* _Exercise description_
Below are entries; print them exactly from the first line through the one containing "Task: Click the".

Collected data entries
________________________

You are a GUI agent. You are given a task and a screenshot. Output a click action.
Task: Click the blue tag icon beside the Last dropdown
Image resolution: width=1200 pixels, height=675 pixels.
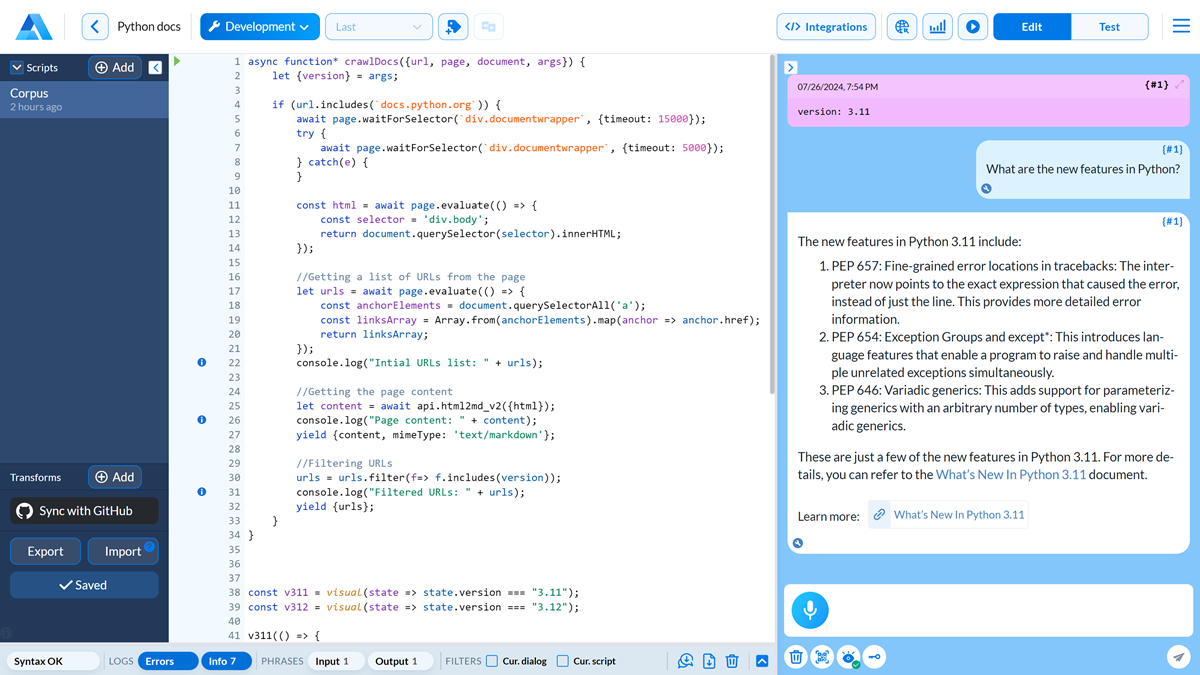tap(452, 26)
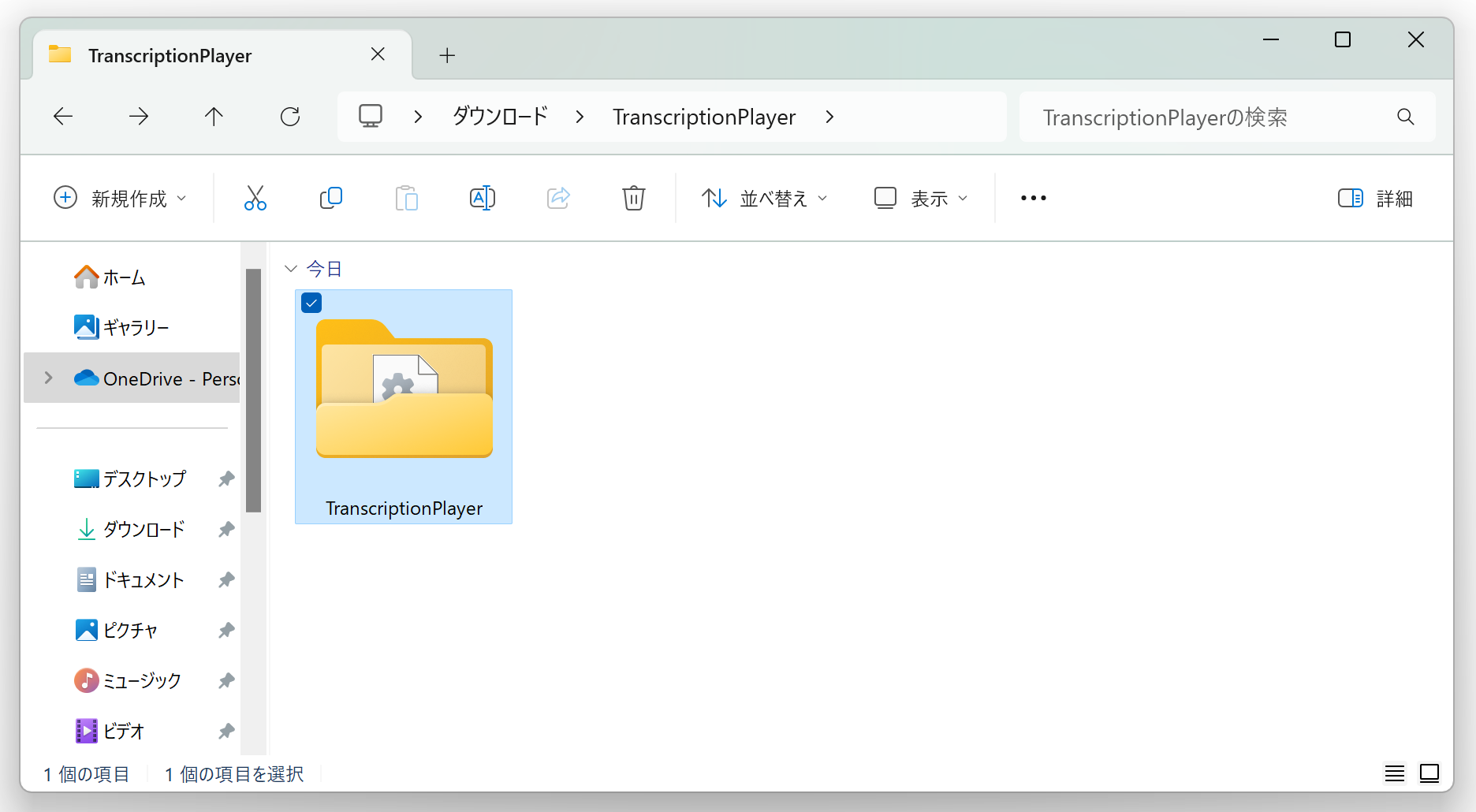The width and height of the screenshot is (1476, 812).
Task: Click ダウンロード in the address breadcrumb
Action: (500, 117)
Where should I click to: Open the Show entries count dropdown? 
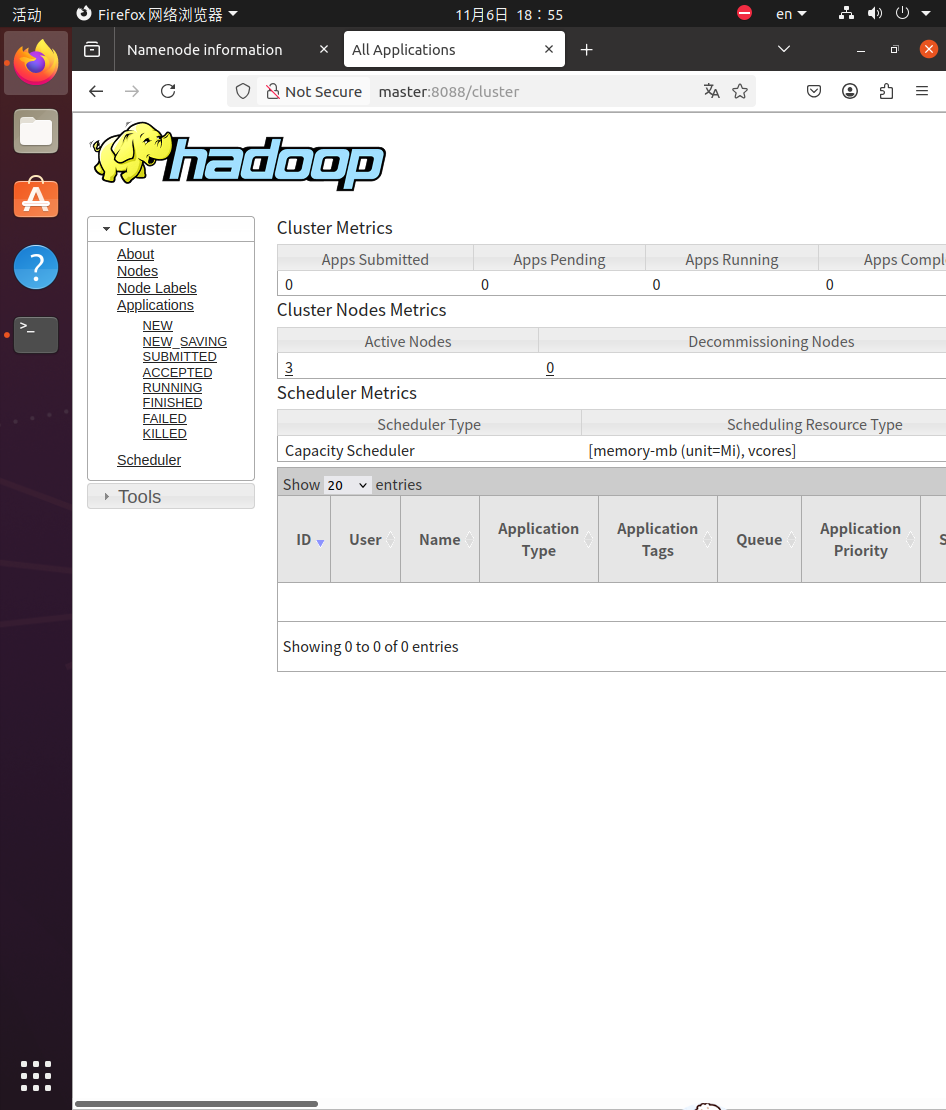(347, 484)
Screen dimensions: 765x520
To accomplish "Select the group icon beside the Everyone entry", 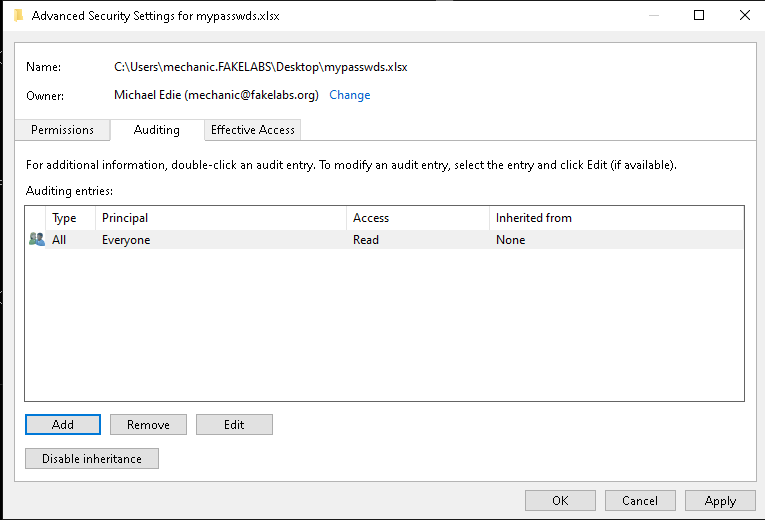I will click(x=37, y=240).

________________________

* _Response below_
You are a GUI agent. You are given a task and a screenshot. Output a click action.
Task: Click the blue tag icon beside the Last dropdown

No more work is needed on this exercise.